Similarly, until recently, medical therapy has been limited by our immature understanding of molecular targets (“what to do”). But as our understanding of these multiple targets expands, we are slowly developing an understanding of “how to do it.” Recognition of cell replication (nucleic acid metabolism and mitosis) as a target process in tumor growth led to substantial progress in cytotoxic chemotherapy and radiotherapy during the second half of the 20th century. This was especially true in the development of technology for administering complex regimens and managing toxicities.
During the last quarter of the 20th century, many alterations in oncogenes and tumor-suppressor genes were identified, but clinicians have not been able to reverse these alterations in patients. Likewise, the host immune system has long been recognized as a potential ally, but immunotherapies still have a very limited role in oncology. However, research in the past couple of decades has resulted in a large and expanding list of molecular targets in pathways that regulate proliferation, differentiation, and death of malignant cells and their accomplices (endothelial cells, stromal cells, inflammatory cells, etc).

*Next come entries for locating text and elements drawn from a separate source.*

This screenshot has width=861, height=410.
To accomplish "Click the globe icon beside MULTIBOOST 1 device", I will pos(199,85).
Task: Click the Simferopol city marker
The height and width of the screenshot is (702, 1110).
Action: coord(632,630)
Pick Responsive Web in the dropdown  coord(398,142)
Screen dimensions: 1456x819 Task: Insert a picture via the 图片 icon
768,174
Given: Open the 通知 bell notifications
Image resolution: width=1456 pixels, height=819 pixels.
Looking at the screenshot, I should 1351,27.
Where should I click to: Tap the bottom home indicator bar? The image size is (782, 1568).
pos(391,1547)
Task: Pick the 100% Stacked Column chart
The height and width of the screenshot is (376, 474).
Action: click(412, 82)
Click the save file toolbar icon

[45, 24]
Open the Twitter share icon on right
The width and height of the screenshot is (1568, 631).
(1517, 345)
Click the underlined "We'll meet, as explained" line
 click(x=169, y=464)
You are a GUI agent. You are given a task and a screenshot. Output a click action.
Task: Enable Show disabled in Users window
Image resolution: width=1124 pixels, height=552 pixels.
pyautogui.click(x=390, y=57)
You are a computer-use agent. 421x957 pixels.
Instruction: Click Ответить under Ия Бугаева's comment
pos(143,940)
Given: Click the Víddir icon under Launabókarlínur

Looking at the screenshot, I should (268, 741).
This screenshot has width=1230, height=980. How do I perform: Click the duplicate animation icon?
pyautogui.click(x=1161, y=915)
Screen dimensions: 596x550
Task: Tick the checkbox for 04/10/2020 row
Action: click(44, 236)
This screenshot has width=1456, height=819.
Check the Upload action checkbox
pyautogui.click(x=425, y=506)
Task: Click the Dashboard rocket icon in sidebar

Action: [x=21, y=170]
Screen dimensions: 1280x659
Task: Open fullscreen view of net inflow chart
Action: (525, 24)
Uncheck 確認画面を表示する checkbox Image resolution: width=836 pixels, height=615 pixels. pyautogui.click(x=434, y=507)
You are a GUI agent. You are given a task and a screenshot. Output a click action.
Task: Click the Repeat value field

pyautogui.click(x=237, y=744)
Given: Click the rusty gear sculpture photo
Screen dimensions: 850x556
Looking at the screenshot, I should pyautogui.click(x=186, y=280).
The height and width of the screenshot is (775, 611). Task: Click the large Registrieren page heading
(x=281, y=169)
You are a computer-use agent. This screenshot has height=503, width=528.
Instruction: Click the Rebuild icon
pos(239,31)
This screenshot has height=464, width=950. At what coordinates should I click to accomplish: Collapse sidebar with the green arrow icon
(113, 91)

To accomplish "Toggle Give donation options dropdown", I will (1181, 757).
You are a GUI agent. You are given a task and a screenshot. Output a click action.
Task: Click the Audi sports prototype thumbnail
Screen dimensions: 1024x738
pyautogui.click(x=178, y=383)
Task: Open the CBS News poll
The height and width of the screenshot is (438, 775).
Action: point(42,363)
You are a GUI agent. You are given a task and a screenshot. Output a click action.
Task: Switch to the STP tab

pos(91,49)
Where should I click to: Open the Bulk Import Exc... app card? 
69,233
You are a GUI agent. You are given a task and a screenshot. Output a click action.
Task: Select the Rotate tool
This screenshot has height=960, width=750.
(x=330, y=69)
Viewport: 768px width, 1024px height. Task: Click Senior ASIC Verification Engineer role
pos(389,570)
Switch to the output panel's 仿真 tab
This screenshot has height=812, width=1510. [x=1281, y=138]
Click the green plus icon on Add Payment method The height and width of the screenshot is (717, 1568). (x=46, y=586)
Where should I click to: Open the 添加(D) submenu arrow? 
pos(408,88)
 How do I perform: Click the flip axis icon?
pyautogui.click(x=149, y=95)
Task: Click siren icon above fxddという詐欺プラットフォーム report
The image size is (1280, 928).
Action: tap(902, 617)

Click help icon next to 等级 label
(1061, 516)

With a few very important exceptions, current therapies targeting these pathways represent incremental progress rather than breakthroughs that produce cures or long remissions as single agents. A few of these important exceptions include imatinib, which has dramatically improved the prognosis for chronic myeloid leukemia; trastuzumab, which substantially improves the survival rate for women with HER-2–positive breast cancer; and rituximab, which has revolutionized treatment of B-cell lymphomas and substantially improved survival and quality of life. And, it is important to recognize incremental progress as the success that it is. When clinical trials report 10% or 20% improvement in survival, it's tempting to take the “half empty” view that the new drug was not a breakthrough in curative treatment. However, incremental progress is a lot like compound dividends—both can yield very valuable returns on investments. Length limits for this editorial preclude more detailed discussion of promising targets and modalities, but it suffices to say that they exist and that more will be discovered. The short-term clinical impact of fundamental discoveries is nearly always uncertain, but over the long term, the combination of basic and applied research has yielded progress in many areas of medicine.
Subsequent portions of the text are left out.